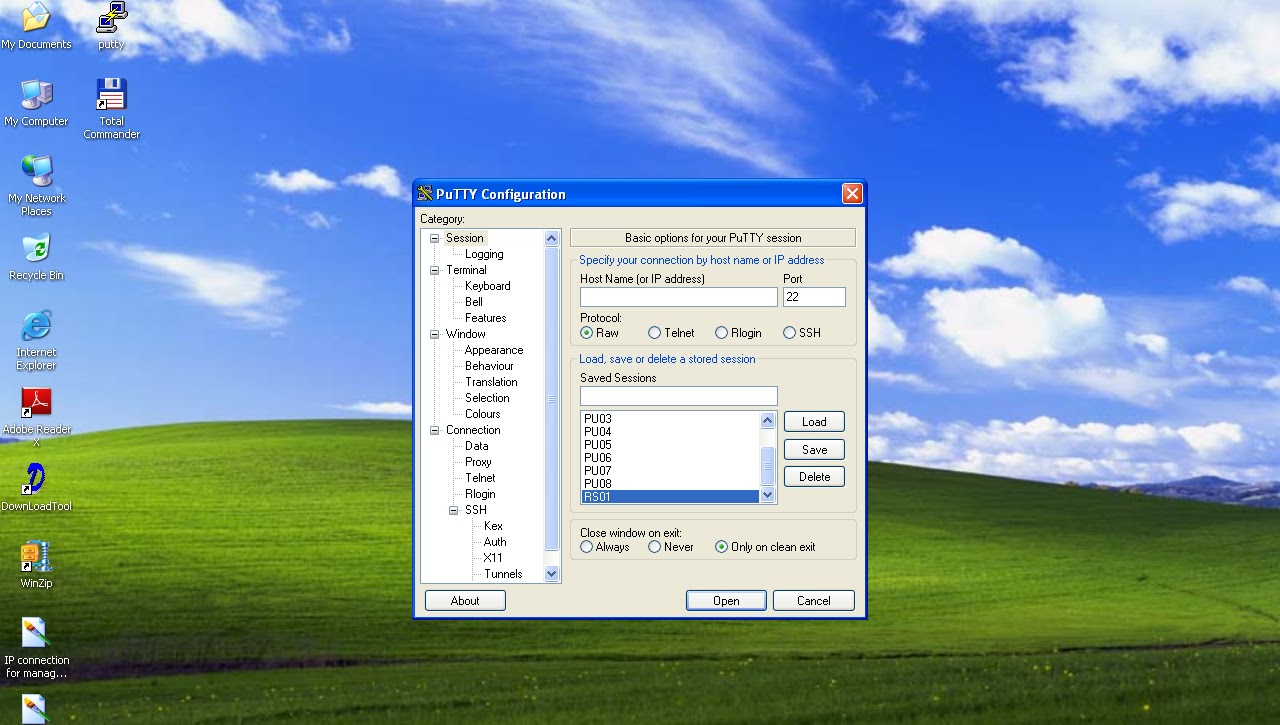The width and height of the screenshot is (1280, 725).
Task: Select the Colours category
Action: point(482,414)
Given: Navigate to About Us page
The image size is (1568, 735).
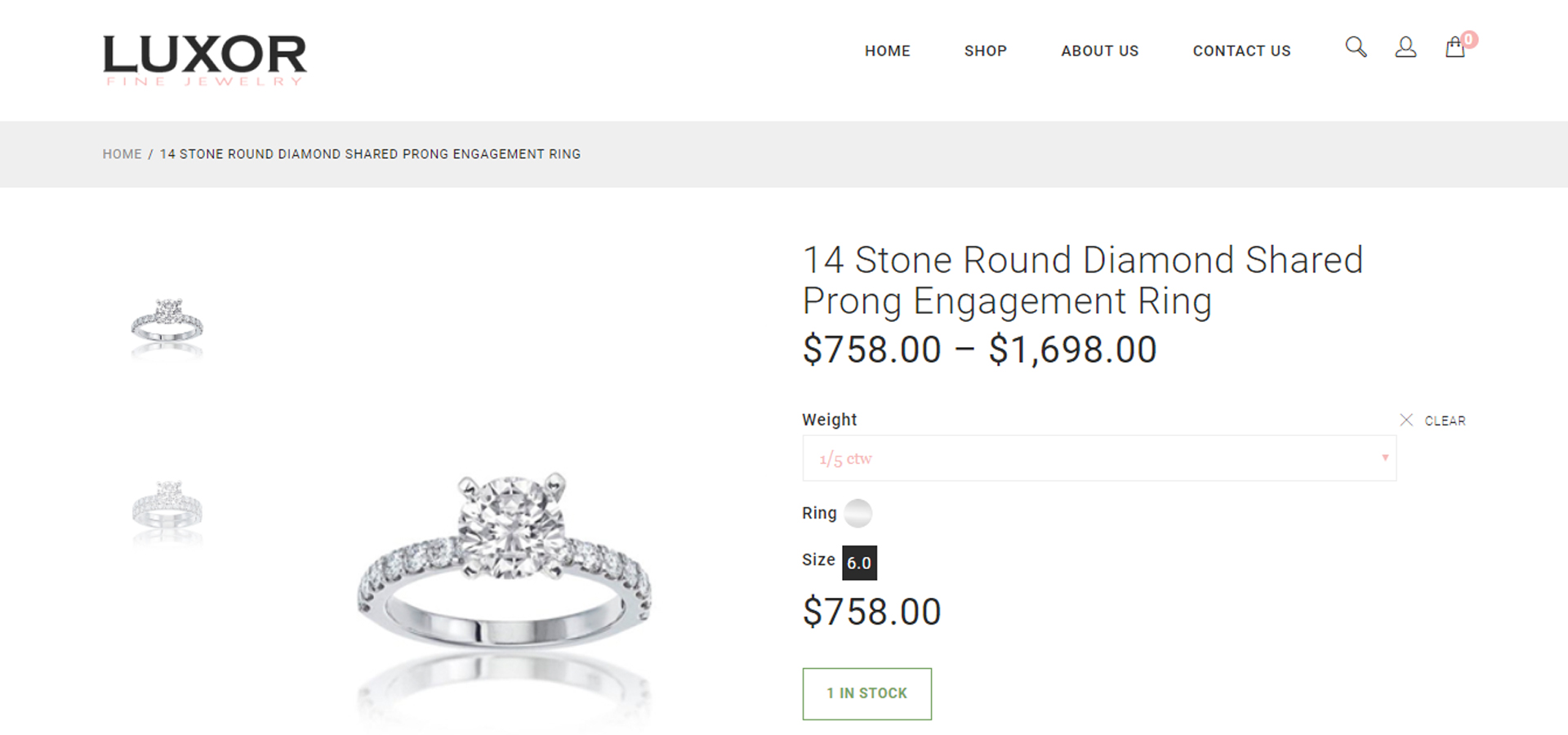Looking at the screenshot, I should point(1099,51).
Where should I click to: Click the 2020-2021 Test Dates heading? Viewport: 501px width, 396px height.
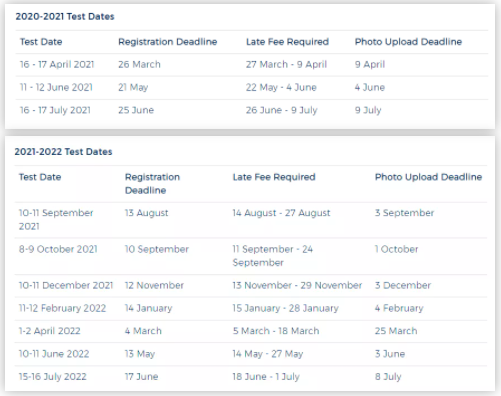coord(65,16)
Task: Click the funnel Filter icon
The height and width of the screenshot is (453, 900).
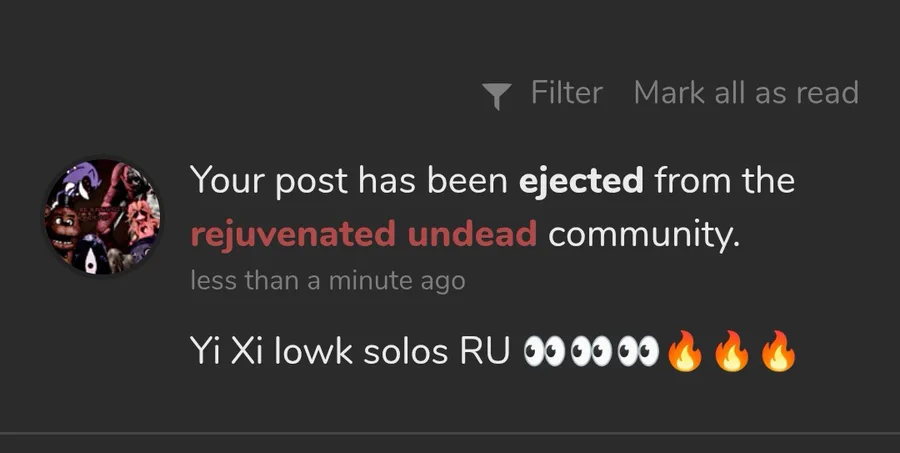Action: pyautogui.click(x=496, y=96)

Action item: Your answer must be exactly the lines from the one with "Given: Navigate to About Us page" through the final line of the data, with no pictures in it.

Task response:
Given: Navigate to About Us page
The image size is (1568, 735).
Looking at the screenshot, I should point(1099,51).
Where should I click to: Click the 2020-2021 Test Dates heading? Viewport: 501px width, 396px height.
coord(65,16)
Task: Click the funnel Filter icon
The height and width of the screenshot is (453, 900).
Action: pyautogui.click(x=496, y=96)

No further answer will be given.